Moving from Science to Product: Making Open GIS Software Work for Us
11-19, 14:00–14:25 (Pacific/Auckland), WG404

How CTrees wrote open source code to complete zonal stats in order to move from science results (rasters) to interactive mapping apps.


At CTrees, we create machine learning models that integrate multiple data sources to produce high-resolution, time-series datasets on forest carbon and activity. Our outputs— estimates of carbon stocks, emissions, removals, and forest change—support projects ranging from jurisdictional analysis to deforestation monitoring. However, scaling from research-driven models to a production-ready platform required solving two major challenges: (1) data management and (2) enabling fast, on-demand analysis that serves both internal researchers and external users.
On the data side, we faced the all-too-familiar chaos of manual and ad-hoc dataset versioning (v2, v2_final, v2_final_final), inconsistent folder structures where important data dates could be recorded in the filename or prefix, and directories packed with thousands of tiny GeoTIFFs meant to be mosaicked together. Instead of chasing S3 paths and manually stitching ad-hoc datacube files, we adopted Icechunk (open source) by Earthmover, which leverages Zarr and Icechunk to enable structured, versioned cloud-native datacube access. As a bonus, Arraylake (built on icechunk) makes it easy to view the data via a WMS service, streamlining the visualization process for both internal users and external stakeholders.
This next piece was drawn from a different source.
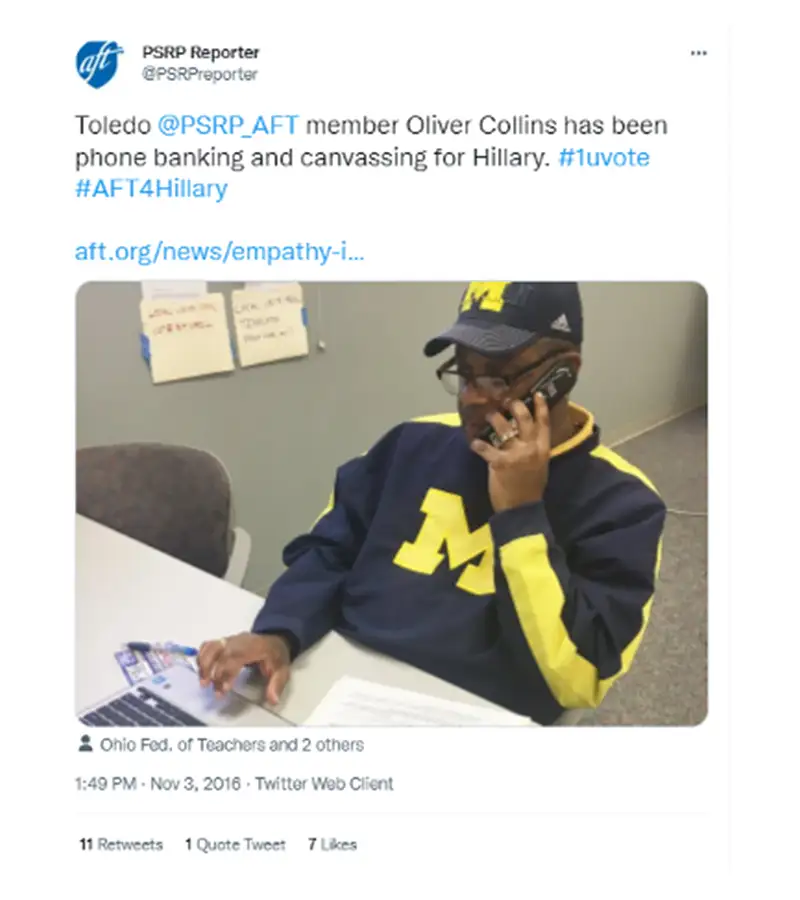Screen dimensions: 800x900
Task: Click the tagged people person icon
Action: point(85,744)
The second challenge was transitioning from scientific scripts—often written in R or relying on heavy GDAL operations—to a streamlined, scalable approach. To enable on-demand analysis, we refactored these scripts into ctreeskit (https://github.com/ctrees-products/ctreeskit) , our open-source Python package that consolidates spatial processing and zonal statistics using Xarray. Currently in its pre-release (beta) version, ctreeskit is designed for flexibility, it supports researchers across CTrees in papers, reports, and internal workflows. More broadly, ctreeskit is available to anyone performing similar calculations. By standardizing these processes and ensuring transparency, we enhance reproducibility, efficiency, and accessibility, allowing both internal teams and external users to understand and verify our methodologies.
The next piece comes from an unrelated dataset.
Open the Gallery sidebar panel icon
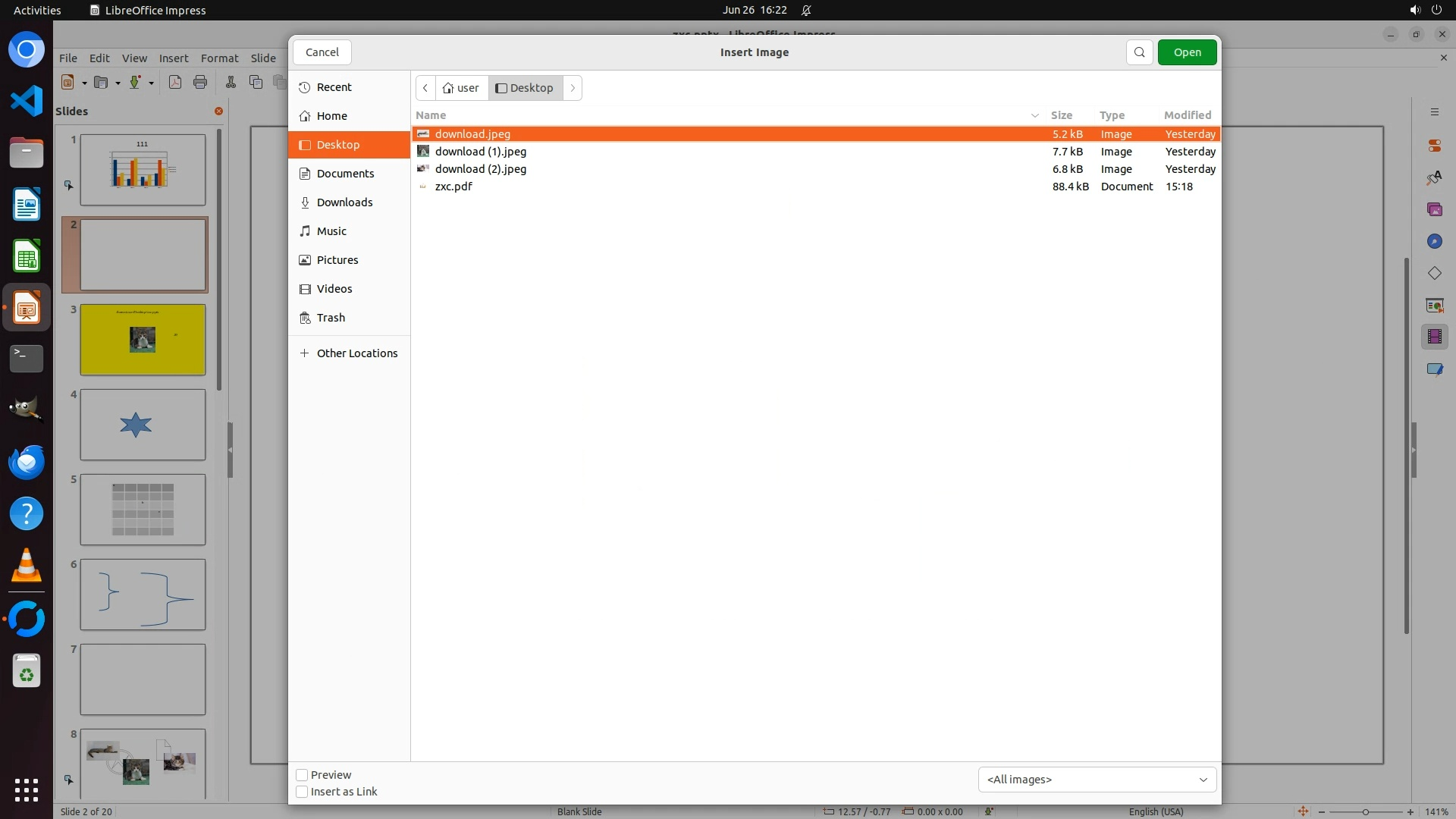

With ctreeskit and Arraylake, we now have three key things: (1) a reliable way to save and access data, (2) a simple way to slice and dice high-dimensional data in the time and spatial domains, and (3) lightweight tools for running reproducible calculations. Moving from raw GeoTIFFs to an array-based Zarr model gives us fast, structured access to data without the complexity of STAC catalogs. By shifting from scattered S3 paths and heavyweight processing to a structured, cloud-native approach, we’ve made geospatial data easier to access, faster to analyze, and more transparent—helping both internal teams and external users work more efficiently.

Naomi is the Head of Engineering at CTrees, where she leads a growing team of engineers dedicated to building scalable technology for global carbon and forest monitoring. Since joining CTrees in 2023, she has worked across teams to shape product direction and deliver impactful, data-driven tools, playing a pivotal role in launching major technical products such as JMRV and REDD+AI. With over seven years of experience in GIS and software engineering, Naomi previously served as a founding engineer at a startup where she helped bring a social app from concept to launch, and earlier worked on large-scale geospatial data systems with the Bing Maps team at Microsoft. She holds a bachelor’s degree in geography with a focus on GIS Systems and a minor in mathematics from the University of Washington. Having grown up across Thailand and Ecuador, Naomi developed a lifelong appreciation for forests and biodiversity, which continues to inspire her work. Outside of work, she can often be found backpacking or planning her next big hiking adventure, and she enjoys experimenting with new data tools and geospatial technologies at the intersection of nature, data, and software.